→ Uit te voeren taken:
1. Noem alle regelingen waarbij het toelatingsbeleid volgens het onderdeel "1 Uitgangspunten" aansluit.
2. Haal uit het toelatingsbeleid letterlijk alles vanaf "Het toelatingsbeleid sluit" tot en met "(1994 und 2003).".

→ Tekstfragment:
-----
Toelatingsbeleid vaarweg Eemshaven – Noordzee

Toelatingsbeleid voor bovenmaatse schepen, buitengewoon grote schepen en tankers op de Vaarweg Noordzee – Eemshaven van en naar de Eemshaven.

De Hoofdingenieur-Directeur van Rijkswaterstaat Noord Nederland maakt het volgende bekend.

In verband met de verantwoordelijkheid voor een vlot en veilig scheepvaartverkeer op de Vaarweg Noordzee – Eemshaven v.v.,

Gelet op:

artikel 2.1 lid 1 sub c van de Waterwet, artikel 3.1 sub 1 en 2 Waterwet, artikel 3.1 Waterbesluit

artikel 3 van het Tracébesluit Verruiming Vaarweg Eemshaven – Noordzee van 29 september 2014,

artikel 4 van de Scheepvaartverkeerswet,

artikel 1 lid 1 sub i van het Scheepvaart Reglement Eemsmonding

artikel 7 lid 5 van het Verdrag tussen het Koninkrijk der Nederlanden en de Bondsrepubliek Duitsland betreffende het gebruik en beheer van de territoriale zee van 3 tot 12 zeemijlen

Verdrag inzake de Internationale Bepalingen ter voorkoming van aanvaringen op zee, 1972,

en voorts gelet op

artikel 4.81 eerste lid, van de Algemene wet bestuursrecht;

is in samenspraak met het Duitse bevoegd gezag het toelatingsbeleid voor bovenmaatse schepen, buitengewoon grote schepen en tankers op de Vaarweg Noordzee – Eemshaven van en naar de Eemshaven als volgt vastgesteld.

Inhoud

1

Uitgangspunten

1

2

Scheepsafhankelijke voorwaarden

2

3

Hydrologische en meteorologische voorwaarden

2

4

Evaluatie

3

Bijlage A

De sleepbootmatrix

4

Bijlage B

De stroommatrix

5

1 Uitgangspunten

Het toelatingsbeleid sluit aan bij de inhoud en strekking van de volgende regelingen:

Het Scheepvaart Reglement Eemsmonding (SRE).

Die Schifffahrtsordnung Emsmündung (EmsSchO).

De “Plaatselijke Regelingen” (1994).

Bekanntmachung der Wasser- und Schifffahrtsdirektion Nordwest zur Schifffahrtsordnung Emsmündung (1994 und 2003).
-----
Items met doelcoördinaten:
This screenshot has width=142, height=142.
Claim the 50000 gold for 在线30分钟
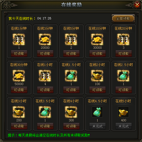(x=19, y=90)
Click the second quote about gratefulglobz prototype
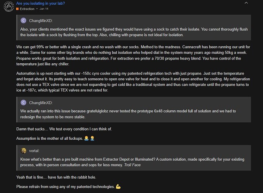The image size is (263, 193). click(x=139, y=113)

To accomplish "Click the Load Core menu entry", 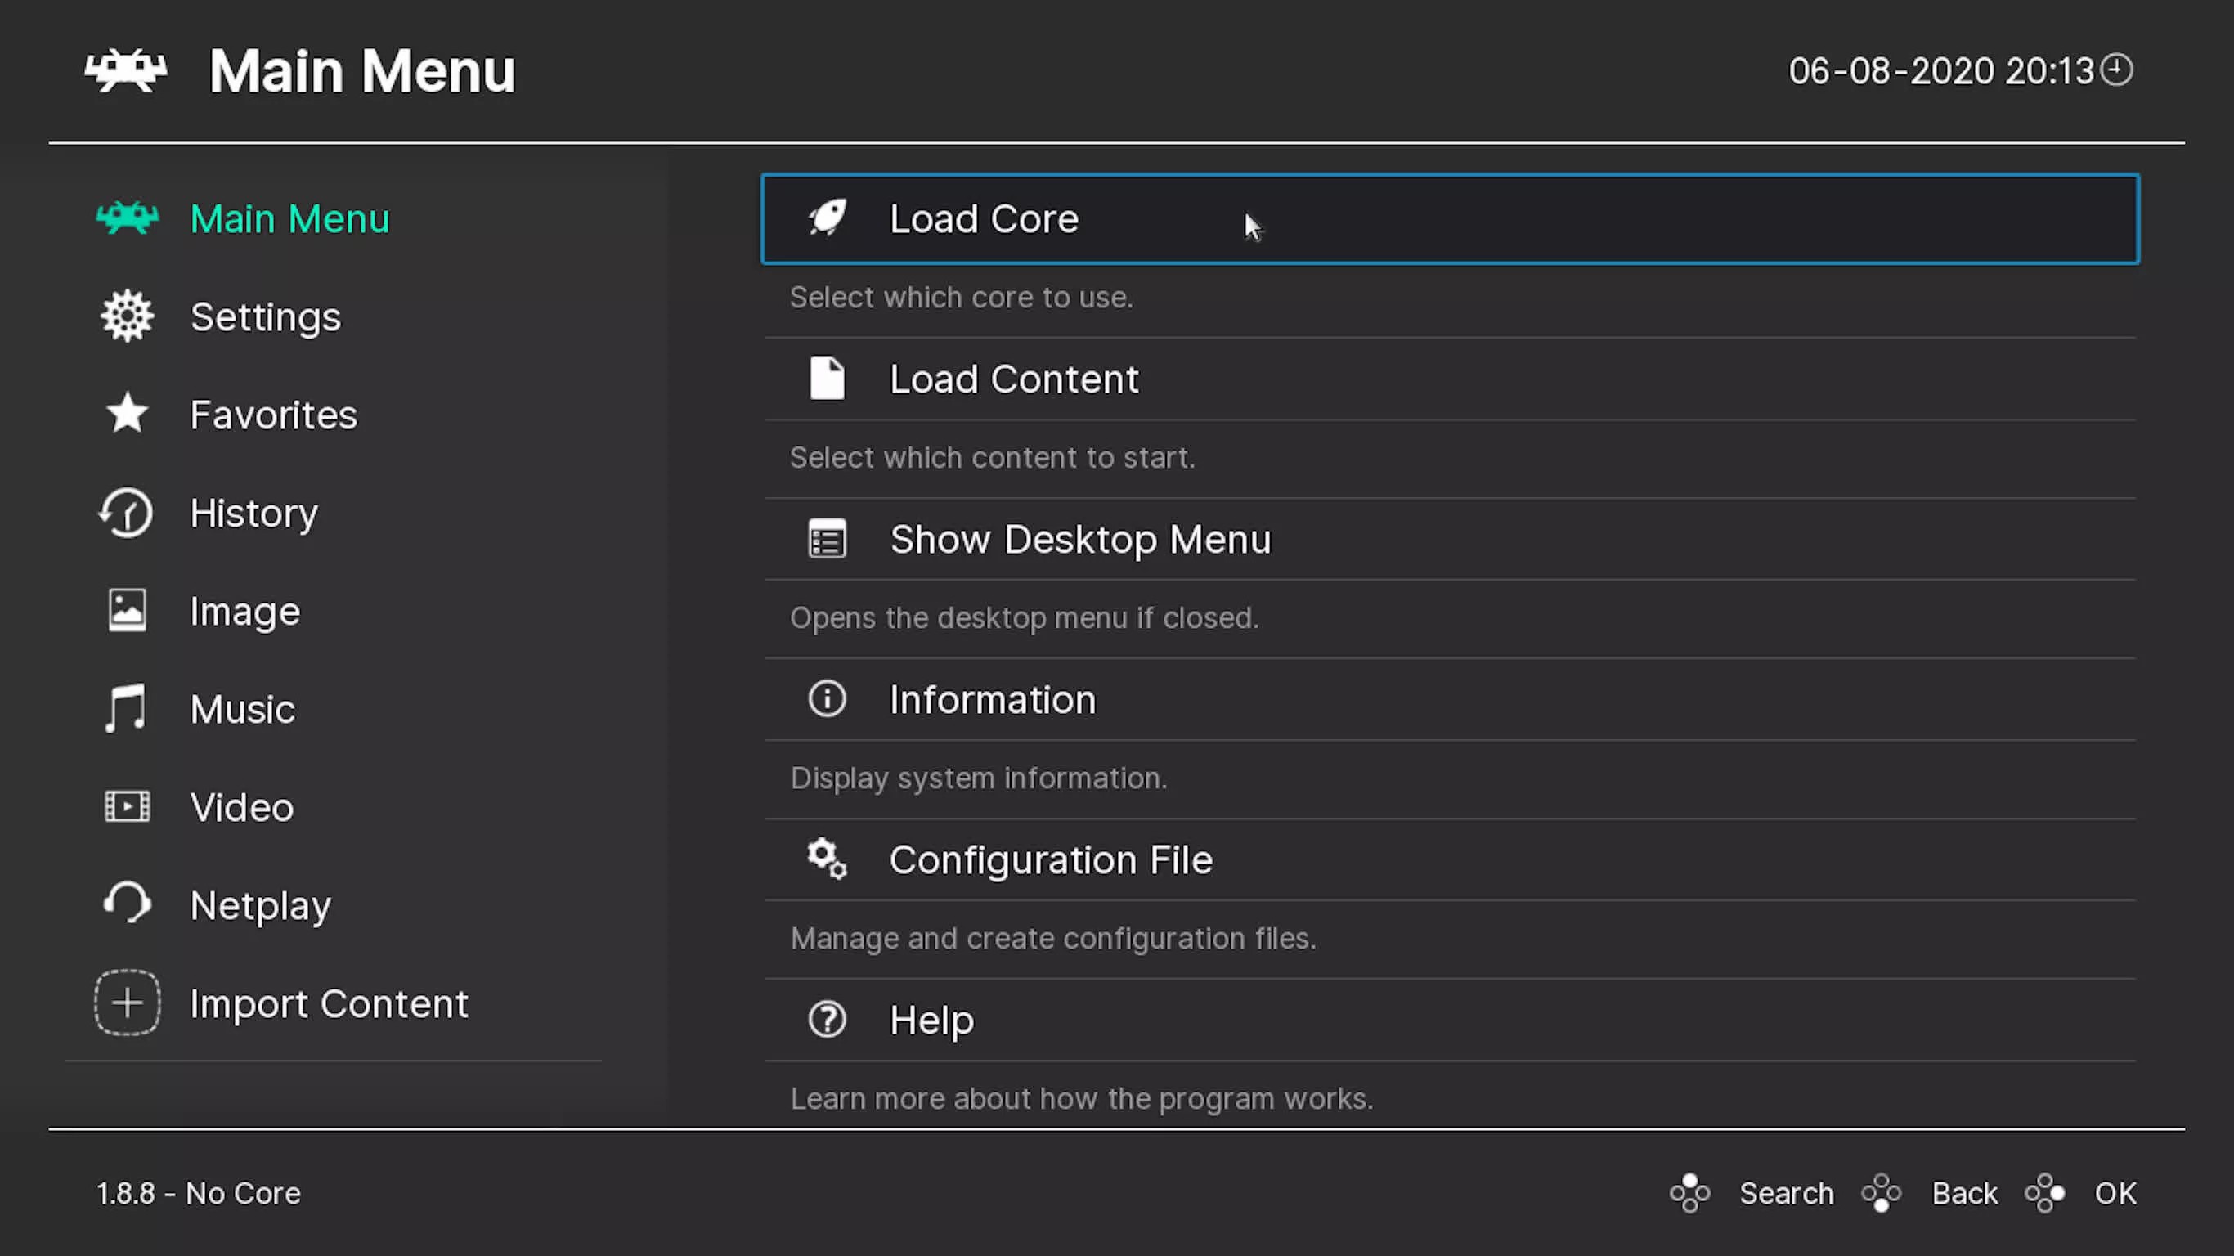I will coord(1448,218).
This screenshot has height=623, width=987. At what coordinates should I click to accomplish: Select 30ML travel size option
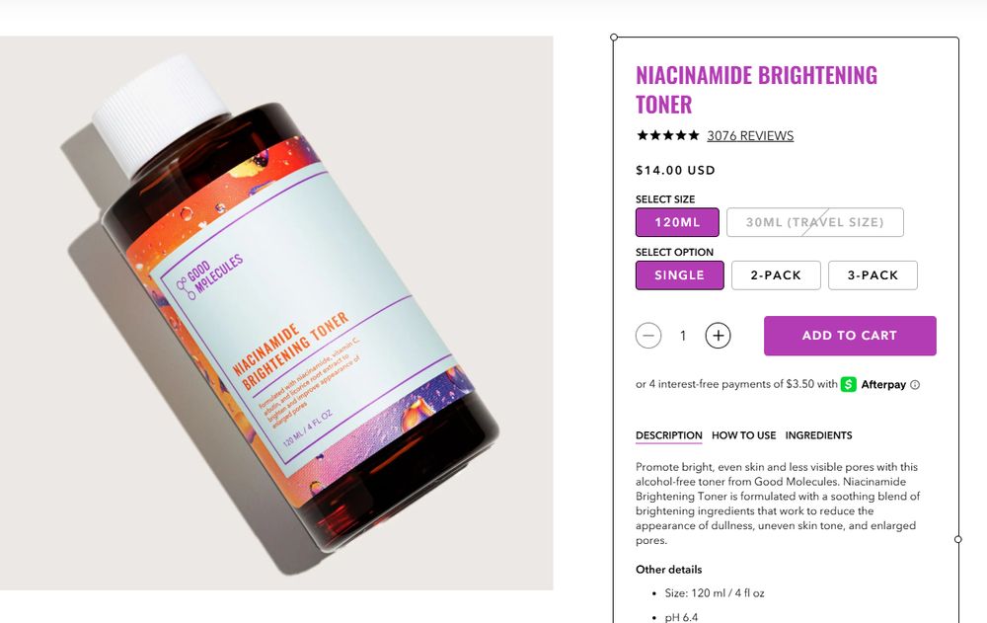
-----
→ Antwoorden:
1.
- Het Scheepvaart Reglement Eemsmonding (SRE)
- Die Schifffahrtsordnung Emsmündung (EmsSchO)
- De "Plaatselijke Regelingen" (1994)
- Bekanntmachung der Wasser- und Schifffahrtsdirektion Nordwest zur Schifffahrtsordnung Emsmündung (1994 und 2003)

2.
Het toelatingsbeleid sluit aan bij de inhoud en strekking van de volgende regelingen:

Het Scheepvaart Reglement Eemsmonding (SRE).

Die Schifffahrtsordnung Emsmündung (EmsSchO).

De “Plaatselijke Regelingen” (1994).

Bekanntmachung der Wasser- und Schifffahrtsdirektion Nordwest zur Schifffahrtsordnung Emsmündung (1994 und 2003).